L’APC, dont l’existence et l’importance de la mission doivent rester indiscutées, ne peut s’abstraire de justifier l’effort financier conséquent que consent l’ensemble de la collectivité polynésienne pour assurer son financement. L’activité de l’Autorité doit être explicitée sans artifices, sans disjonction entre le déclaratif et l’observable. Cela doit s’effectuer en toute transparence, dans le respect de l’utilisation rigoureuse des fonds publics et avec toute la déontologie indispensable à l’action d’une autorité administrative indépendante.
 
[1] On dispose pour cela des rapports annuels de l’APC, de ses délibérations approuvant les budgets et de ses comptes administratifs. Les comptes administratifs peuvent faire apparaître des différences sensibles entre recettes et dépenses, particulièrement pour l’année 2015 compte tenu de la lenteur de recrutement des personnels de l’APC. Toutefois, le résultat net est systématiquement affecté au compte « Report à nouveau », permettant le cas échéant un exercice déficitaire, comme c’est le cas pour 2018 (avec un déficit de près de 10 millions). Les chiffres finalement retenus dans le tableau correspondent ainsi aux déclarations des montants réellement affectés par le gouvernement et disponibles pour l’APC. Ils sont donc supérieurs aux dépenses réelles de l’APC selon ses comptes administratifs, mais ils sont inférieurs de 10 millions environ à ses recettes selon les mêmes comptes.
[2] Le change du franc Pacifique par rapport à l’euro est fixe, le taux de conversion étant de 8,38 € pour 1 000 Fcfp.
[3] Comme expliqué dans l’article précédent, les deux décisions prises sans fondement juridique (en deçà des seuils de contrôlabilité prévus par le code de la concurrence) ne sont pas prises en compte puisqu’elles ne s’inscrivent pas dans l’activité légitime de l’APC, telle que définie par le code de la concurrence polynésien.
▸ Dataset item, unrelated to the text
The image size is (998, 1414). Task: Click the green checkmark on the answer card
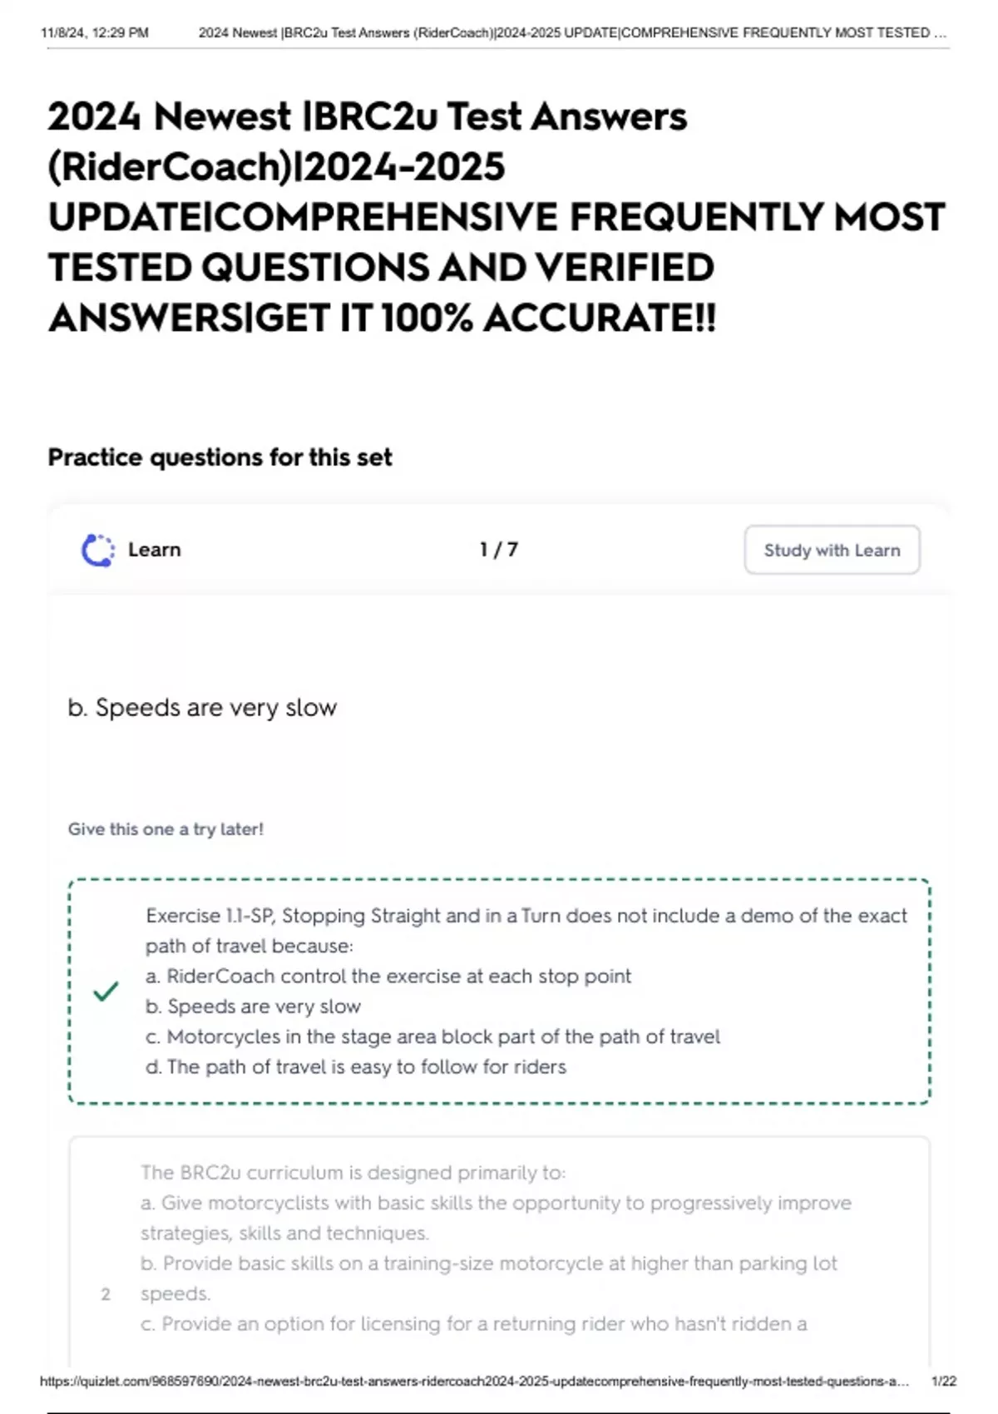(106, 991)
Sur cette question de l’interprétation erronée des seuils de contrôlabilité par l’APC, voir : Montet C., 2017, « L’interprétation contestable des seuils de contrôle des concentrations par l’Autorité polynésienne de la concurrence », RLC 2017/65, pp. 43-49.
[4] Le rapport 2018 n’est pas encore disponible à l’écriture de ces lignes.
[5] Arrêté n° 2018-65/GNC du 16 janvier 2018 portant nomination de Mme Aurélie Zoude-Le-Berre en qualité de présidente de l’autorité de la concurrence de Nouvelle-Calédonie.
[6] ACNC, 2019, Rapport annuel 2018, Juin.
[7] L’ACNC présente un schéma qui répertorie son activité en matière d’avis, de contrôle des concentrations et de surfaces commerciales. On notera d’ailleurs qu’il manque dans le schéma en question l’un des avis rendu (n° 2018-A-03 du 11 juin 2018 sur le projet d’arrêté du gouvernement portant modification de l’arrêté n° 2012-1291/GNC du 5 juin 2012). Une fois cette omission corrigée, on recense bien 27 productions au total.
[8] Cour des comptes, « Politique de la concurrence – L’action de l’Autorité de la concurrence et de la direction générale de la concurrence, de la consommation et de la répression des fraudes (DGCCRF) », référé du 14 mars 2019.
[9] Et la 11e décision, non retenue car contrôlée au deçà des seuils légaux, était elle-même un rachat d’hôtel.
[10] L. n° 2017-55, 20 janv. 2017, portant statut général des autorités administratives indépendantes et des autorités publiques indépendantes.
[11] Voir les notes précitées de M. Jacques Mérot à destination du CESC et de la Commission économique de l’APF.
[12] Voir notamment l’article à l’origine de la polémique concernant certains recrutements ou salaires et les difficultés liées au management interne de l’Autorité : TNTV, « Des embauches illégales à l’Autorité polynésienne de la concurrence », 24 mai 2018.
[13] La productivité permet d’évaluer le niveau des productions au regard des coûts générés pour leur élaboration.